**Problem details:** Duplicate the material from the line with "Where should I" to the line with "(x=870, y=47)", both of those lines included.

**Data listing:**
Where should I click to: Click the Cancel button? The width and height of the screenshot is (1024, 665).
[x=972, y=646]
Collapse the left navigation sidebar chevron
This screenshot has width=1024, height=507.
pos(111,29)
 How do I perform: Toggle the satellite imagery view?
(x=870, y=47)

* * *

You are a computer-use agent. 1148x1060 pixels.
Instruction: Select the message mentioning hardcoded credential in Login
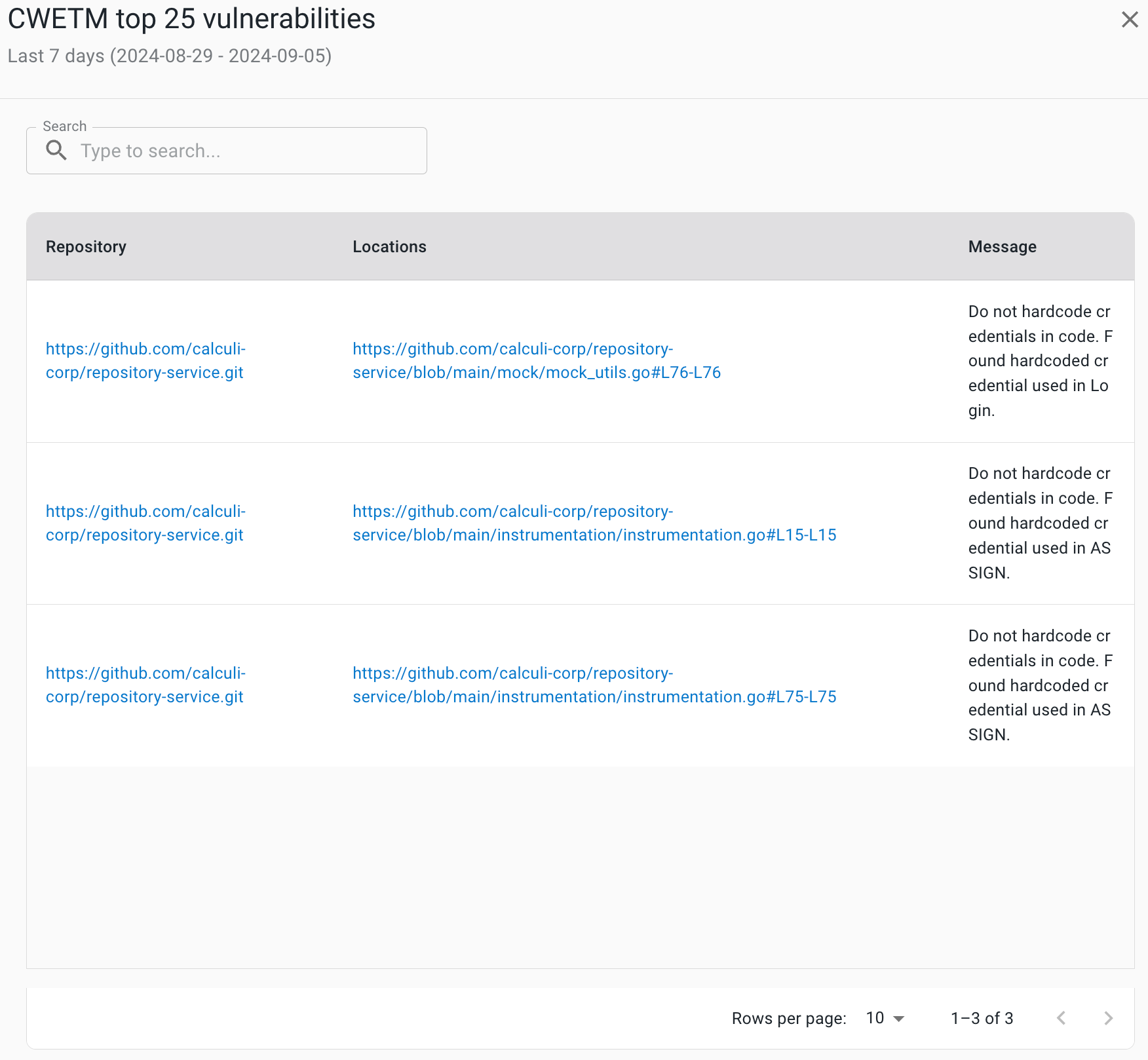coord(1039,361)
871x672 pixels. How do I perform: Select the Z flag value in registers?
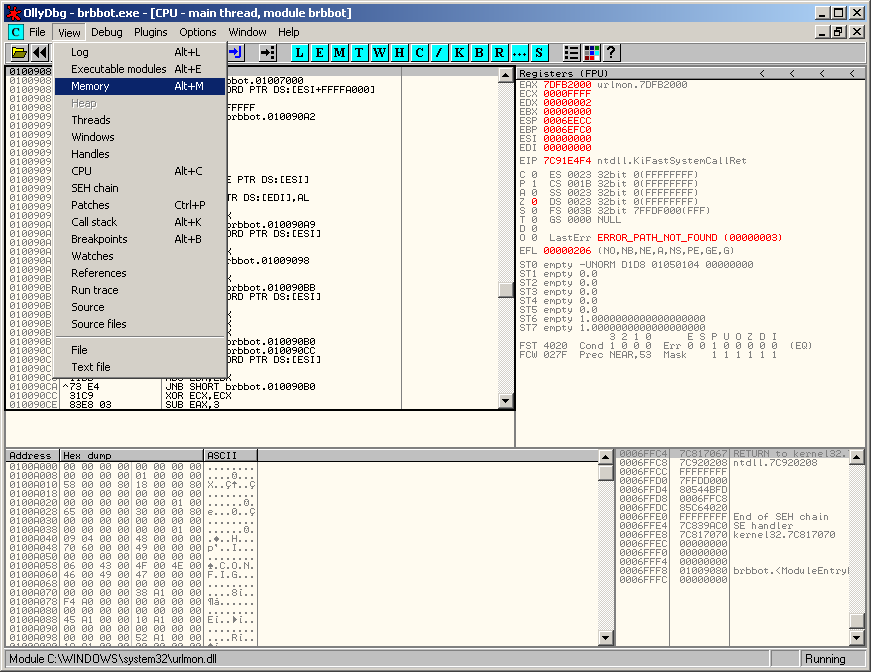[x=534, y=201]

---

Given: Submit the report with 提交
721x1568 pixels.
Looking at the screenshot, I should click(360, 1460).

**Final result:**
Where should I click to: Click the Cancel button? The width and height of the screenshot is (1024, 665).
[x=972, y=646]
Collapse the left navigation sidebar chevron
This screenshot has width=1024, height=507.
pos(111,29)
 How do I perform: Toggle the satellite imagery view?
(x=870, y=47)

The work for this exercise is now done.